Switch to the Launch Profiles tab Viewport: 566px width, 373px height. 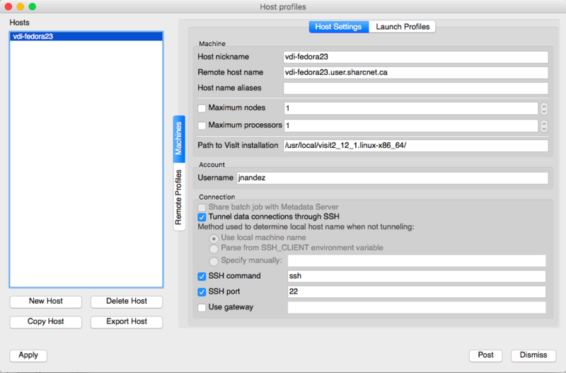tap(402, 27)
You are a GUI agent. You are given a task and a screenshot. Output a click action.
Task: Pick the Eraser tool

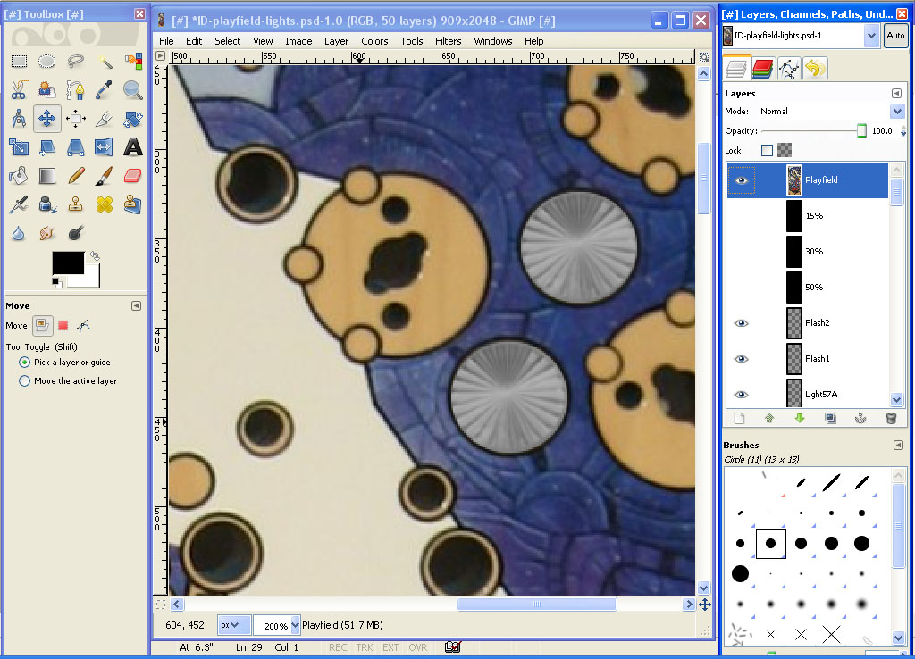point(133,175)
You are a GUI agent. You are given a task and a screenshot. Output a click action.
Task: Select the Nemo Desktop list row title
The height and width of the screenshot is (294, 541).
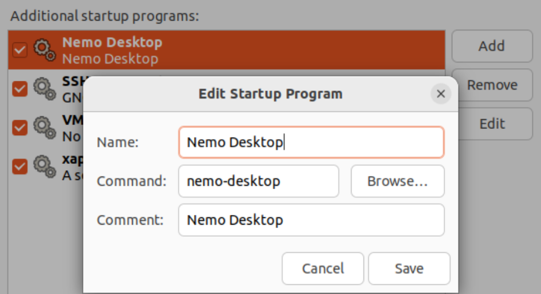112,42
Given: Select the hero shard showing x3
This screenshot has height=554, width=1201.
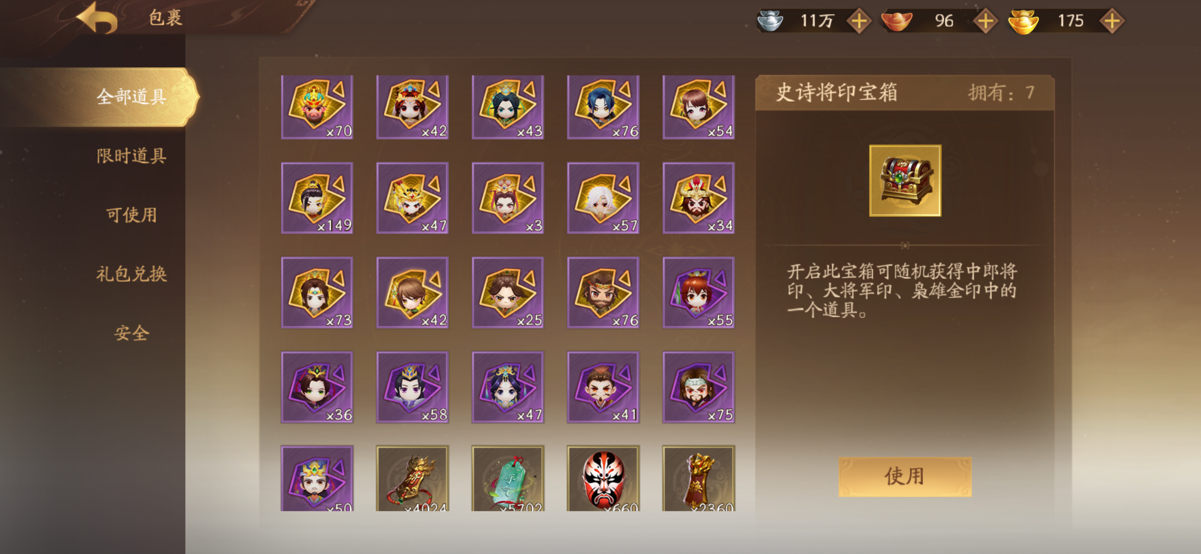Looking at the screenshot, I should pyautogui.click(x=508, y=198).
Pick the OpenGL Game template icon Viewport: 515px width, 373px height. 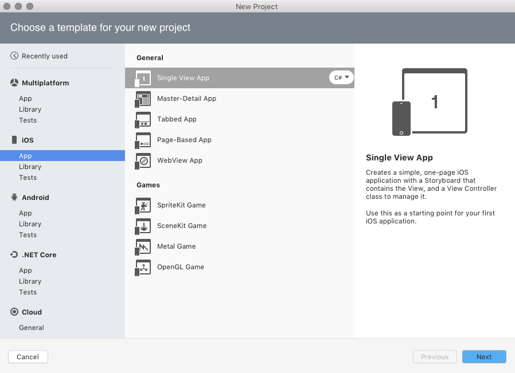point(143,267)
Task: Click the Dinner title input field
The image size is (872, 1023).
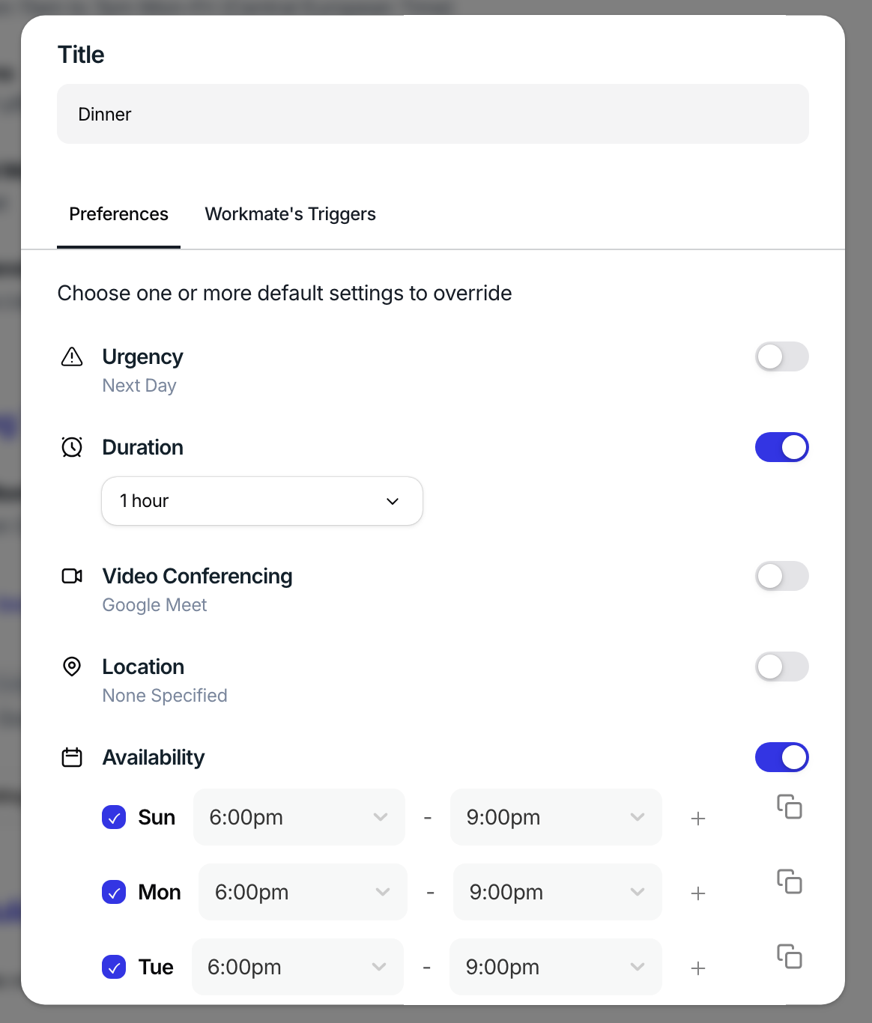Action: [x=433, y=114]
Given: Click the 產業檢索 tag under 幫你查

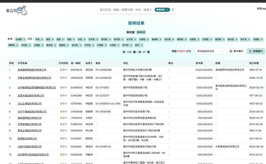Looking at the screenshot, I should click(x=141, y=32).
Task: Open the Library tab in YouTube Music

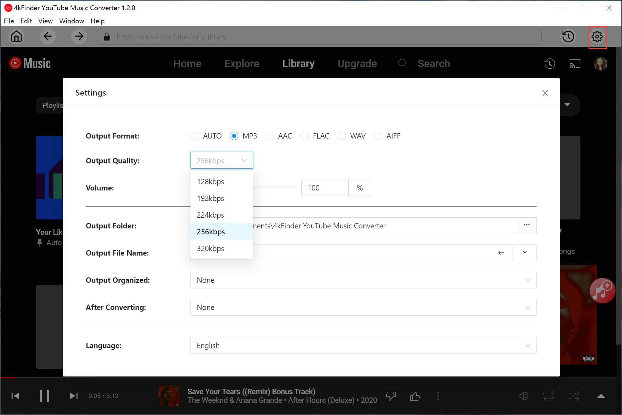Action: tap(299, 64)
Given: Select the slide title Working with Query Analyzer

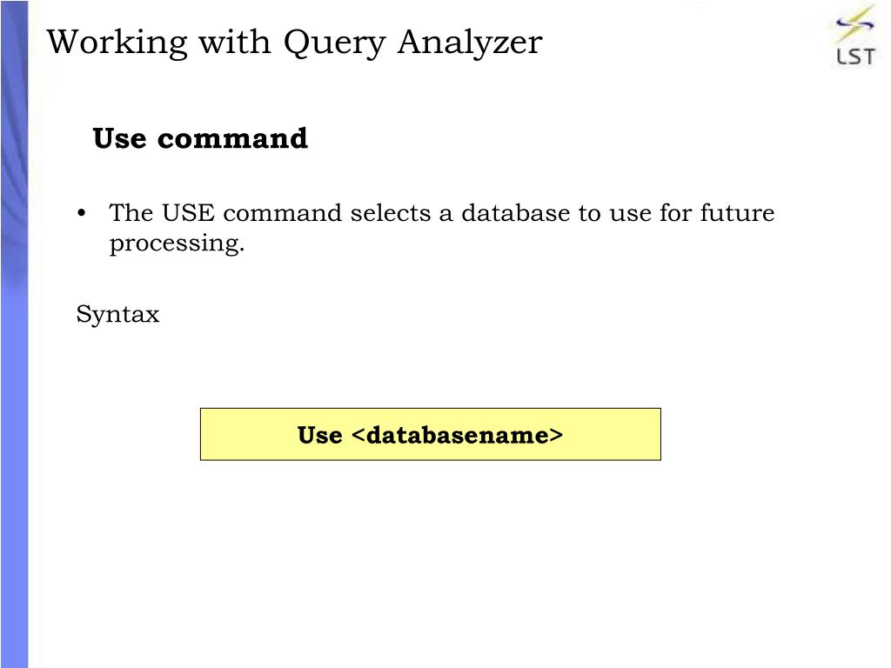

The problem -> Once the line with "Task: Open the Library tab in YouTube Music" is found, write out that line and every later line of the listing above exactly, through the last one, and skip any pictures.

Output of the exercise ->
Task: Open the Library tab in YouTube Music

Action: tap(299, 64)
Given: Select the slide title Working with Query Analyzer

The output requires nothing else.